社説:広島・長崎五輪 被爆地に聖火は来るか

 広島市の秋葉忠利市長と長崎市の田上富久市長は11日、両市が共同して2020年夏季五輪の招致に名乗りを上げることを明らかにした。

 今後、両市が中心になって招致検討委員会を設置し、周辺の自治体などにも参加を呼びかけ、前例のない複数都市による共同開催の可能性を探るとしている。

 世界で2都市しかない被爆地の広島、長崎の両市と、「平和の祭典」としての五輪の組み合わせは、決してミスマッチではない。近代五輪はフランスの教育学者、クーベルタン男爵により、スポーツを通じた教育・平和運動として創設された。

 秋葉、田上両市長が正副会長をつとめる「平和市長会議」は20年までの核兵器廃絶を訴える「ヒロシマ・ナガサキ議定書」を発表している。目標年の 20年に広島・長崎で五輪を開催し、スポーツを通じて平和の尊さを世界中に発信し、核廃絶の願いを世界に訴えるというのが五輪招致の出発点であるのだろ う。

 その意味では「なぜ2度目の東京なのか」について国際オリンピック委員会(IOC)委員から十分な理解を得られなかった東京の16年五輪招致よりも説得力を持つ。

 2日のIOC総会で東京招致が失敗し、直後に「核なき世界」を訴えたオバマ米大統領のノーベル平和賞が決まった。
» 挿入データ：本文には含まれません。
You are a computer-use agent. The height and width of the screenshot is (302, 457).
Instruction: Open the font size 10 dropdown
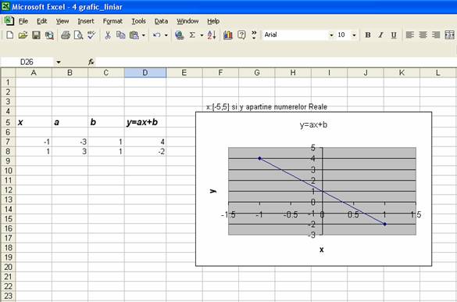pos(354,35)
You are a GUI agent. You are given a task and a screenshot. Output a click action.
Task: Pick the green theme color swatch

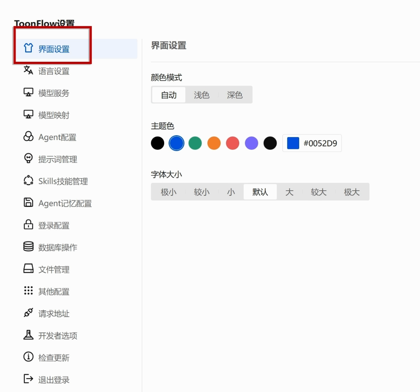click(195, 143)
まさに絶妙なタイミングでの招致の名乗りだった。

 ただ、広島・長崎両市の五輪招致はあまりにも多くの課題を抱えてのスタートとなる。

 五輪憲章は1都市での開催を規定しており、広島・長崎に加え、複数都市での共同開催をIOCが承認するかどうか。

 世界的な知名度は高くても広島市の人口は117万人、長崎市は45万人ほどの地方都市だ。広島は94年に五輪のアジア版ともいえるアジア大会を開催しているが、五輪とは規模が違い、分散開催の困難も伴う。
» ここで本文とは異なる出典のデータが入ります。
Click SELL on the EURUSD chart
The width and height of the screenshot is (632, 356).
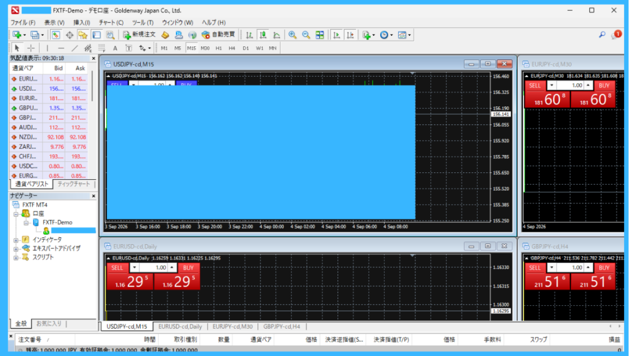(x=117, y=268)
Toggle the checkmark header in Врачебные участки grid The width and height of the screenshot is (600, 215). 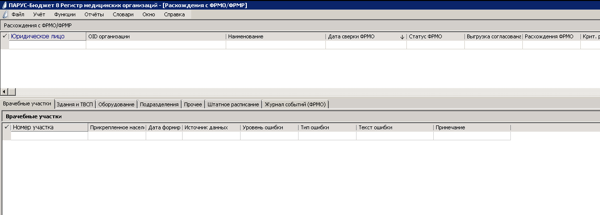point(6,127)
 とりわけ数千億円単位の開催経費をどうまかなうか。簡単に解決できる問題ではない。今回落選した東京は招致活動費だけで150億円をつぎこんだ。当然、国の全面的な財政支援が必要になろう。税金の投入にあたっては地元の理解だけでなく、国民の支持が欠かせない。

 「平和」「核廃絶」の理念だけでIOC委員の支持を得ようという考えは甘い。20年五輪を目指すライバルも少なくない。アジアのライバル都市に加え、五大陸でまだ五輪が開かれていないアフリカ大陸からも名乗りを上げる可能性がある。

 今はまだ「夢を語る」段階に過ぎない。五輪運動の将来を見据え、世界が納得する理念と、密度の濃い開催計画を練らなくてはならない。